Passage to read ▸
------------

Sunday, January 24, 2016

Slow and steady wins the race

The two top photos are from August of 2013, the bottom two are from today, Sunday January 24th, 2016. Now when I look at these photos I don't see much of a difference. I think I was around 500 pounds in August and now I'm hovering at 406, so only 94 pounds. It seems like it's taken decades and at times I feel like I've accomplished nothing. But I keep going. I have to remind myself that it takes time. You can't go from zero to 100 in six seconds when you're driving an old, beat up car with high mileage and knocking lifters, it just don't work. And if it does it won't end well. I have to rebuild the car one piece at a time. Or to mix metaphors, you have to build the foundation before you can build the house. I've spent the last several months working on the foundation.

When I first stepped into the gym I could barely climb the steps to the second floor, now that's no problem. 10 minutes on the treadmill was exhausting for me, now it's how I warm up. I can fit in clothes I haven't had on in 10 years. I can walk through a store without having to stop. I fit in cars, with the seat belt on. So I've made progress. Now it's time to adjust my methods and decide what I want to do. Well, other than the obvious. I still have a great deal of weight to get rid of.

I, like everyone else who spends time in the gym, wish there was some magic trick I could use to simply abra cadabra myself fit and thin, but it just doesn't work that way. Damnit anyway. Myself, being much like that old car trying to make the top of the hill, have to pace myself and go one step at a time. I haven't done my body any favors over the years and it reminds of that fact pretty much every day. There are days when I dwell in the past and remember my younger years when I could push myself far harder than I can today and still walk the next day. Those days, like my sanity, are long gone and should probably just be forgotten. I aint no spring chicken. Though in all honestly I do seem able to hold my own in the gym these days. I've had a chuckle or two watching the youngsters try to keep up with me and failing. That's always good for the ego. And the day I let my ego run ahead of my common sense is the day I hurt myself and have to take 25 steps back.

------------

Data excerpt ▸

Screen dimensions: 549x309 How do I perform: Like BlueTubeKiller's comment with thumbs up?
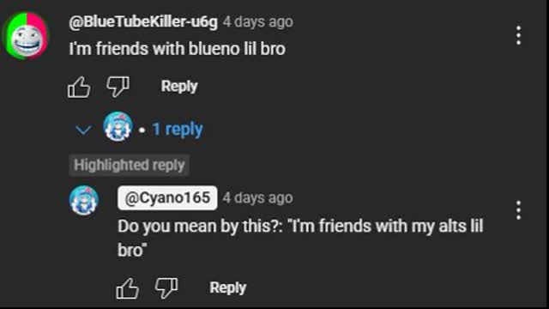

------------

What you need to do ▸
[a] Copy the stretch of the weight-loss blog post from "Slow and steady" through "on the foundation." word for word.
[b] In the weight-loss blog post, what weight does the writer say they are hovering at now?
[c] Pick up the weight-loss blog post after its last sentence and keep writing it.

Outputs for the tasks ▸
[a]
Slow and steady wins the race

The two top photos are from August of 2013, the bottom two are from today, Sunday January 24th, 2016. Now when I look at these photos I don't see much of a difference. I think I was around 500 pounds in August and now I'm hovering at 406, so only 94 pounds. It seems like it's taken decades and at times I feel like I've accomplished nothing. But I keep going. I have to remind myself that it takes time. You can't go from zero to 100 in six seconds when you're driving an old, beat up car with high mileage and knocking lifters, it just don't work. And if it does it won't end well. I have to rebuild the car one piece at a time. Or to mix metaphors, you have to build the foundation before you can build the house. I've spent the last several months working on the foundation.

[b] 406 pounds.

[c]
And that's what I'm dealing with right now. I'm at the point that I want to push harder and faster and yet I know that if I do I'm going to hurt something again and be worse off than if I simply stay with the slow and steady. There's a story about that method winning the race you know. Every time I get an urge to pile on the weight and show off I have to remind myself that it's just not worth it and the only person I need worry about in the gym is me and how I did yesterday and what I want to do tomorrow.  It's not a competition and no one cares anyway. I can't compare myself to anyone else, only myself yesterday or last month or last year. And when I do that I know I've accomplished something.

If you care to look you'll find that there are as many opinions about weight loss and weight lifting as there are people with something to sell. There's books, magazines, websites, blogs and vlogs too. You can watch Youtube videos until your eyes bleed and you're so confused you can't remember your own name. It's all well and good I suppose, but it gets to be a bit much. I focus on only a few very basic principles. Do more today than you did yesterday. Even if it's only one minute or one pound or one rep. Form is VERY important. Form prevents injury. Form puts the focus on the desired muscle. Good form looks cool too. Bad form though, bad form looks silly and puts people in traction. Bad form is the fastest way to ruin a good workout and end it by limping home to find the muscle ointment and pain meds. And finally, try and have fun. People take this shit so seriously. I see it every day, these people that just look pissed the hell off about being in the gym. They show up, look miserable, blast out a few reps, chug their "workout" drink of choice, check themselves out in the mirrors and leave as miserable as they came. Lighten up! Going to the gym is my medicine. It keeps me sane. It reduces my stress level. It gets me out of the house. And one other thing, write it down. I don't know about you but the older I get the less I can seem to remember so if I don't write it down I sure can't remember it in a week, or a month.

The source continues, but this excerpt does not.